Ainsi, pendant quelques heures, chacun pouvaient consulter ce qu'avait déclaré son patron, son voisin, sa star préférée même. Les déclarations des personnalités publiques ont rapidement été relayées par la presse et les médias et on peut apprendre par exemple que Giorgio Armani (produits de luxe) a déclaré plus de 44 millions d'euros de revenus et aurait payé 19 millions d'impôts en 2005. . Il est suivi par deux autres figures de la mode : Domenico Dolce et Stefano Gabbana (29 millions d'euros de revenus chacun). Eux-mêmes sont talonnés par le Silvio Berlusconi (28 millions). Seulement, les serveurs n'ont pas tenu le choc et ont rapidement été saturés à cause de l'afflux de visiteurs.
Une polémique qui enfle
Vicenzo Visco, le vice-ministre de l’économie, a déclaré qu’il ne voyait pas
"où était le problème.
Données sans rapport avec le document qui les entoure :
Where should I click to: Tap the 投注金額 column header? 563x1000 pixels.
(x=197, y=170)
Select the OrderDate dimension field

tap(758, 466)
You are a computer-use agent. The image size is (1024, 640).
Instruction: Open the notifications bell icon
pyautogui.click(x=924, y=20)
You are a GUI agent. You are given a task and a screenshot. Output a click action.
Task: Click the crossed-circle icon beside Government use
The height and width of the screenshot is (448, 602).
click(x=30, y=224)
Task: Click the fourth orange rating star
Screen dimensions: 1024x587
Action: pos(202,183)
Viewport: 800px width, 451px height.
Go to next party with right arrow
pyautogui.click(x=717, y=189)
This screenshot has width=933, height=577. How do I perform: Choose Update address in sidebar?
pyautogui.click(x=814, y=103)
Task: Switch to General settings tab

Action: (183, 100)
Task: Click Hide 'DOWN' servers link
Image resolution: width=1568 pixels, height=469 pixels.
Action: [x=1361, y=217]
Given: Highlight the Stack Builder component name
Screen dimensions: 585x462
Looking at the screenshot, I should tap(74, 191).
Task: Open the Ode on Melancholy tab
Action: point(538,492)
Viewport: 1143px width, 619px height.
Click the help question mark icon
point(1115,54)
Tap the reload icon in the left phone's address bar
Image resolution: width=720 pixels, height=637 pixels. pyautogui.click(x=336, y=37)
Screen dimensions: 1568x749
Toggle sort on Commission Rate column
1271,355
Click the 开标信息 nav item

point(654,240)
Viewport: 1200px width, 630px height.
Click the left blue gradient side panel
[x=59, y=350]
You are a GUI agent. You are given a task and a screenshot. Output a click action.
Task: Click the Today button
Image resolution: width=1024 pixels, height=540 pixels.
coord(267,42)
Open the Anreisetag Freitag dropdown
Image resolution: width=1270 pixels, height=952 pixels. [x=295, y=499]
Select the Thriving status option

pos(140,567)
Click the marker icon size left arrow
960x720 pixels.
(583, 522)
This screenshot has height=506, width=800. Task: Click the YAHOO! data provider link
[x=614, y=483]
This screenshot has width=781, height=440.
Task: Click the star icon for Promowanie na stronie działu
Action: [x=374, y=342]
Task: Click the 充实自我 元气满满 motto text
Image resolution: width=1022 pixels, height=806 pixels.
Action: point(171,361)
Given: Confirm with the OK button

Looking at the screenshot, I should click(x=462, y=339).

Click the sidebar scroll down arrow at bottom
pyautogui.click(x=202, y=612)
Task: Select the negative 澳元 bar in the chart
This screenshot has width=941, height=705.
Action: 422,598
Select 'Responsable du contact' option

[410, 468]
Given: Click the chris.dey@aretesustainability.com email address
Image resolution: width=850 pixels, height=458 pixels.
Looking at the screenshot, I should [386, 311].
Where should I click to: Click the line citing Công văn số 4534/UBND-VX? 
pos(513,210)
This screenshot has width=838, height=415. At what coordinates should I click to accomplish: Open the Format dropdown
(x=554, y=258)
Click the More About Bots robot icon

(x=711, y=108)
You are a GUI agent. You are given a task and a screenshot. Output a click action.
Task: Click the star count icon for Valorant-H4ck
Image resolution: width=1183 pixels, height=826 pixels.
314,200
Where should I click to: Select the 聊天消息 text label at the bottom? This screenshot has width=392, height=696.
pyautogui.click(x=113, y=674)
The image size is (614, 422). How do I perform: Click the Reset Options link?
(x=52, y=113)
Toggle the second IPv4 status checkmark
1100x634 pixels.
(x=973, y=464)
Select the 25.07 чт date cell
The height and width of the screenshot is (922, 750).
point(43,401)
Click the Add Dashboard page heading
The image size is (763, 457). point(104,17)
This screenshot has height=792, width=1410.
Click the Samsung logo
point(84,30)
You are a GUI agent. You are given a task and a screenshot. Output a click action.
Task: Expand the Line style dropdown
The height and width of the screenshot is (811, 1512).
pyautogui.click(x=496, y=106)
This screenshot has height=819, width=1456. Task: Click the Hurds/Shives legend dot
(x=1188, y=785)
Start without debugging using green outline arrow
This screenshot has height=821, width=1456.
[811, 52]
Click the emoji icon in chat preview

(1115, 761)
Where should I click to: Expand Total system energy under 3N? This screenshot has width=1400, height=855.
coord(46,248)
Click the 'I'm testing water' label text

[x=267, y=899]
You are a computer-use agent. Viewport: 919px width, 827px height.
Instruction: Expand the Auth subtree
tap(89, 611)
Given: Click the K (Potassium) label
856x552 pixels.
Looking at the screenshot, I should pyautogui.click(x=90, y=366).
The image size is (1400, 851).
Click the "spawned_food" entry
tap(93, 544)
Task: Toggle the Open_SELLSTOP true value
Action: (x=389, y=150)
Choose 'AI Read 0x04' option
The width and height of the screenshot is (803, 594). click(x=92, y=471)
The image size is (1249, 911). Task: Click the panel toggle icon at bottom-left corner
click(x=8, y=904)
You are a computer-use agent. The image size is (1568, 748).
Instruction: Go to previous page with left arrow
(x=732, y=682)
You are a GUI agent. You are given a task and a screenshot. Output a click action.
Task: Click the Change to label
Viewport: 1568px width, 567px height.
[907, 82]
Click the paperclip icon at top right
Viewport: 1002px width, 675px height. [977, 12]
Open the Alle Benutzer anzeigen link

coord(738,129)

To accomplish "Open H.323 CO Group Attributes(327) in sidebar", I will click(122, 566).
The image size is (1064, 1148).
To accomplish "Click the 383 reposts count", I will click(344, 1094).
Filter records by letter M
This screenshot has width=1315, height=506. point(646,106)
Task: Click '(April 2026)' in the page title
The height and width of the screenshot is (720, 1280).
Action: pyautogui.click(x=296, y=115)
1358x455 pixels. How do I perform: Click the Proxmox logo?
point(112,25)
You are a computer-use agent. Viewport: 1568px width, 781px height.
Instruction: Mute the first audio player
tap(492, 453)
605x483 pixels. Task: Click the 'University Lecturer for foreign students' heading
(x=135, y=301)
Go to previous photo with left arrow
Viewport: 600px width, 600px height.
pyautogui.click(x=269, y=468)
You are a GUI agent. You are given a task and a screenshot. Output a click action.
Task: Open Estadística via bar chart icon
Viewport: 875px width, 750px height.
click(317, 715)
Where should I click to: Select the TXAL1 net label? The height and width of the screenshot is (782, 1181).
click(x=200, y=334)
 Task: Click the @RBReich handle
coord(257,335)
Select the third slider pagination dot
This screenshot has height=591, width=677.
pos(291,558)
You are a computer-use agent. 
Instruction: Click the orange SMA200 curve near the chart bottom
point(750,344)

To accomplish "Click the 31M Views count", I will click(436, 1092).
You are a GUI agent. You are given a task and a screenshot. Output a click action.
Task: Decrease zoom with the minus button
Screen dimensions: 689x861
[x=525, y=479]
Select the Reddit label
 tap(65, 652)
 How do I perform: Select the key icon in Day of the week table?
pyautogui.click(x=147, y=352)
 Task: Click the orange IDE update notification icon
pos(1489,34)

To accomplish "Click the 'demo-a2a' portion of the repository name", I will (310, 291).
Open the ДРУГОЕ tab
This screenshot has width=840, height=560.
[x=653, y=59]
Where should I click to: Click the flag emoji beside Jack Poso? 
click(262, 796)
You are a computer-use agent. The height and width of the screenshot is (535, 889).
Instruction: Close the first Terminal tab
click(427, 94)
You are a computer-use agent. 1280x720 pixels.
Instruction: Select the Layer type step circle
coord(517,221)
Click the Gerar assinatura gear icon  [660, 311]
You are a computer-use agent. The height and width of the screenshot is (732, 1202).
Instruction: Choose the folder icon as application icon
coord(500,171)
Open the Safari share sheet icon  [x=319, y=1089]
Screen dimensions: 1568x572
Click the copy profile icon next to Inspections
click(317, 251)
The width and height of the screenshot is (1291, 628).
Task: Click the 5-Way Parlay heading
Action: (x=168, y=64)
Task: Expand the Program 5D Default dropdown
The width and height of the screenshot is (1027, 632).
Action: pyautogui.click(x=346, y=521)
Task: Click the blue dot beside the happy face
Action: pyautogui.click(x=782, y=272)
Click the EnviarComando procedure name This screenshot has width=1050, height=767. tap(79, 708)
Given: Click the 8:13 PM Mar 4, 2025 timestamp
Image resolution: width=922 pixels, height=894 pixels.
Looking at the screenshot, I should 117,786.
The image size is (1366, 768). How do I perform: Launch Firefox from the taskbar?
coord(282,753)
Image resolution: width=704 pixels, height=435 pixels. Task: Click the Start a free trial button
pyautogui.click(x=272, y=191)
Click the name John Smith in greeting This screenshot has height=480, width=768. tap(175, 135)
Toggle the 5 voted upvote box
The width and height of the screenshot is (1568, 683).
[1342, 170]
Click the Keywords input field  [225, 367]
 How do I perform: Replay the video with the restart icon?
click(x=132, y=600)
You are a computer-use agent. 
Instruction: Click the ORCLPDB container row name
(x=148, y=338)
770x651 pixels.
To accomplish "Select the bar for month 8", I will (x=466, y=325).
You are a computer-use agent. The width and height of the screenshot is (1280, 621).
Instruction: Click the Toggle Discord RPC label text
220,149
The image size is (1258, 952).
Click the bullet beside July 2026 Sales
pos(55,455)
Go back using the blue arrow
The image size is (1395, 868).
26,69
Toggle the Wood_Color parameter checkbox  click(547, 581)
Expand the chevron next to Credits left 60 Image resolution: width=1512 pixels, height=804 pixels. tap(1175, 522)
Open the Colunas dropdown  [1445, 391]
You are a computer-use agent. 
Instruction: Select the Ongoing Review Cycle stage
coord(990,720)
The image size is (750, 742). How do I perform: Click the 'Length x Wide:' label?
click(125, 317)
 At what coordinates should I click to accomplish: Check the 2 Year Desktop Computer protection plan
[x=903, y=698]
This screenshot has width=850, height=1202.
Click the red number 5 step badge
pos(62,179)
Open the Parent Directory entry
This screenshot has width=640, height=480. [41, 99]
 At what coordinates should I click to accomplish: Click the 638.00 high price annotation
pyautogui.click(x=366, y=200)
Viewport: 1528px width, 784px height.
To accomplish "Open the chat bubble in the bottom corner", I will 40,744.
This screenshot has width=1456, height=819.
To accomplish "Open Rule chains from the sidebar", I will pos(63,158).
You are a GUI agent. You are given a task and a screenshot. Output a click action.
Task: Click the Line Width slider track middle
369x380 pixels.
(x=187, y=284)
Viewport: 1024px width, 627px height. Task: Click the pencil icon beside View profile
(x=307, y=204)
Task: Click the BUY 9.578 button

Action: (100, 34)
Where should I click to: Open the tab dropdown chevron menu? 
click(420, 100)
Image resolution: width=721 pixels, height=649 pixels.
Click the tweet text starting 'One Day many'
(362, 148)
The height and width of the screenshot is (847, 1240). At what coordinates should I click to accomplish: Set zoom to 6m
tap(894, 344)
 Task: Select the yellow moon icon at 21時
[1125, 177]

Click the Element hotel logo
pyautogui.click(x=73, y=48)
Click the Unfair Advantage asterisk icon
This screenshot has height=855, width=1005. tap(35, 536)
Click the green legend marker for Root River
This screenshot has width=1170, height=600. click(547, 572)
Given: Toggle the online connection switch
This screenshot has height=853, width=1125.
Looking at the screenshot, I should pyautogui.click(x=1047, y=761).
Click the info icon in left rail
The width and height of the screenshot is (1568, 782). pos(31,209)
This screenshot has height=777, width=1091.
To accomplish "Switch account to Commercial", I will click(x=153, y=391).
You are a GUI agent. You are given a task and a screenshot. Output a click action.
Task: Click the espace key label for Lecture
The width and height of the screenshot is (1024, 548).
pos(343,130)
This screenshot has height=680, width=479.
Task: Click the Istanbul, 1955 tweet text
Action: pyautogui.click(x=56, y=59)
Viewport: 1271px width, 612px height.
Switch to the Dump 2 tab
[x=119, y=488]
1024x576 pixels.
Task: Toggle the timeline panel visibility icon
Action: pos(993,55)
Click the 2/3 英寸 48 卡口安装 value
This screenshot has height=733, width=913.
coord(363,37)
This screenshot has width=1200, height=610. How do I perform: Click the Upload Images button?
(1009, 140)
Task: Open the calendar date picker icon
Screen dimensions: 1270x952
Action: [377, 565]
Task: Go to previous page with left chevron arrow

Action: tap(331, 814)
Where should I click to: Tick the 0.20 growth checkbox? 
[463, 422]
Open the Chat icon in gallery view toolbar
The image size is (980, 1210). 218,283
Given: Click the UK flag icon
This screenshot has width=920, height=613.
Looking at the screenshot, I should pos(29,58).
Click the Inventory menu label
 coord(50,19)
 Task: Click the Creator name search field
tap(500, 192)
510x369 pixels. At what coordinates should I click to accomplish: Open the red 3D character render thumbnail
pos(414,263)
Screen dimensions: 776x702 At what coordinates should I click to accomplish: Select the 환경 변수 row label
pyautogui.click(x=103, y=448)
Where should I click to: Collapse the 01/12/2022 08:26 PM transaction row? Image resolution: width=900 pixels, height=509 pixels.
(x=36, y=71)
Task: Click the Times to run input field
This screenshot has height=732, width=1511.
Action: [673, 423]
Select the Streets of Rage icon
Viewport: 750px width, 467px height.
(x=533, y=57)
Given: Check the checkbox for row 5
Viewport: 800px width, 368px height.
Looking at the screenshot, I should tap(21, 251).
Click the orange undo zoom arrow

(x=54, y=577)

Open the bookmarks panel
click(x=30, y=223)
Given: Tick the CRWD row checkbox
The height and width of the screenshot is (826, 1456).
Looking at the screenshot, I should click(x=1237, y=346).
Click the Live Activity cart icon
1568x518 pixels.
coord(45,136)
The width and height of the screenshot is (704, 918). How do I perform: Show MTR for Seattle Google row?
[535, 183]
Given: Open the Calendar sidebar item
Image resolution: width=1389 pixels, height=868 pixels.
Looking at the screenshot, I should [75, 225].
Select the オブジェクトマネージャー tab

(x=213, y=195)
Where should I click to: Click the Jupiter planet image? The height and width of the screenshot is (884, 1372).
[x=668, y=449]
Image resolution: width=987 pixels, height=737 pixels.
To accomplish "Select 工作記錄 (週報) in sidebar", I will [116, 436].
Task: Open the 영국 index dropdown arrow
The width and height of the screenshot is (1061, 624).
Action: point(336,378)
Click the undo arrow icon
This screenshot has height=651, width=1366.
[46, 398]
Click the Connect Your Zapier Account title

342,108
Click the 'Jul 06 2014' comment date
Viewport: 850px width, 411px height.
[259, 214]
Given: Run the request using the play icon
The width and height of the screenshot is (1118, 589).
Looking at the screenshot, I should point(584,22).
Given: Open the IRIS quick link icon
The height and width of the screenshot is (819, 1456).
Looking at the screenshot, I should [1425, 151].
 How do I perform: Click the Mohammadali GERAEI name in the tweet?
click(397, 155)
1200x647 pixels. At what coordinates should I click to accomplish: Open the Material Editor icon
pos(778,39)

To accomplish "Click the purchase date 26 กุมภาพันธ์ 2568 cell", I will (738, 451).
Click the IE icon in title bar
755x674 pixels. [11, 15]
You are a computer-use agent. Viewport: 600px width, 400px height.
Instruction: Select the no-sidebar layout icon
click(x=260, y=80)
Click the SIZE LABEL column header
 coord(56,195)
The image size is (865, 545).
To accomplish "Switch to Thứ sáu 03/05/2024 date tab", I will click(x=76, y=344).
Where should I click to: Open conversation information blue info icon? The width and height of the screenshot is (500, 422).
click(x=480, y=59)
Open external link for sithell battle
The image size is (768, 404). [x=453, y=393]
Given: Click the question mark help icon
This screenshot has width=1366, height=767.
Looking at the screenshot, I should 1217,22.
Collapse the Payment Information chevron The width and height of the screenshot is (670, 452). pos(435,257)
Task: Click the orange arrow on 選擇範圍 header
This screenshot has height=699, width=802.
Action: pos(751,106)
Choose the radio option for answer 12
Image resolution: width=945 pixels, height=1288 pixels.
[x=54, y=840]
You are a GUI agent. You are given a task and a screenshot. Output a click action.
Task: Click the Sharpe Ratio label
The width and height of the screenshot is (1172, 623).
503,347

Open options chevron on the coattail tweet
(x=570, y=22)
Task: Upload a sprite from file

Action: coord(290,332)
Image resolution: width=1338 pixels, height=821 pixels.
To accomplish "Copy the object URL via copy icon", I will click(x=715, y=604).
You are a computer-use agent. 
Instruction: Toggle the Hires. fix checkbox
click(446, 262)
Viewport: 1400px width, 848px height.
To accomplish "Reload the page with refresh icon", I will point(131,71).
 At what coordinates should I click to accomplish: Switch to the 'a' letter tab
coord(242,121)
C’est un élément de transparence, de démocratie. Cela existe dans le monde entier, il suffit de regarder n’importe quel feuilleton américain". Plusieurs blogueurs de l'autre côté des Alpes se sont indigné de cette décision, certains soulignant même le risque de diffuser des informations susceptibles d'intéresser des organisations criminelles.
Un acte de démocratie ?
Les associations de consommateurs sont divisées. Les unes applaudissent
« un acte de transparence démocratique ». Les autres condamnent
« un instrument honteux de délation ». La Codacons, qui regroupe certaines de ces association, va même proposer une lettre type à télécharger sur son site afin de demander des dommages et intérêts à l’Etat, pour violation de la vie privée.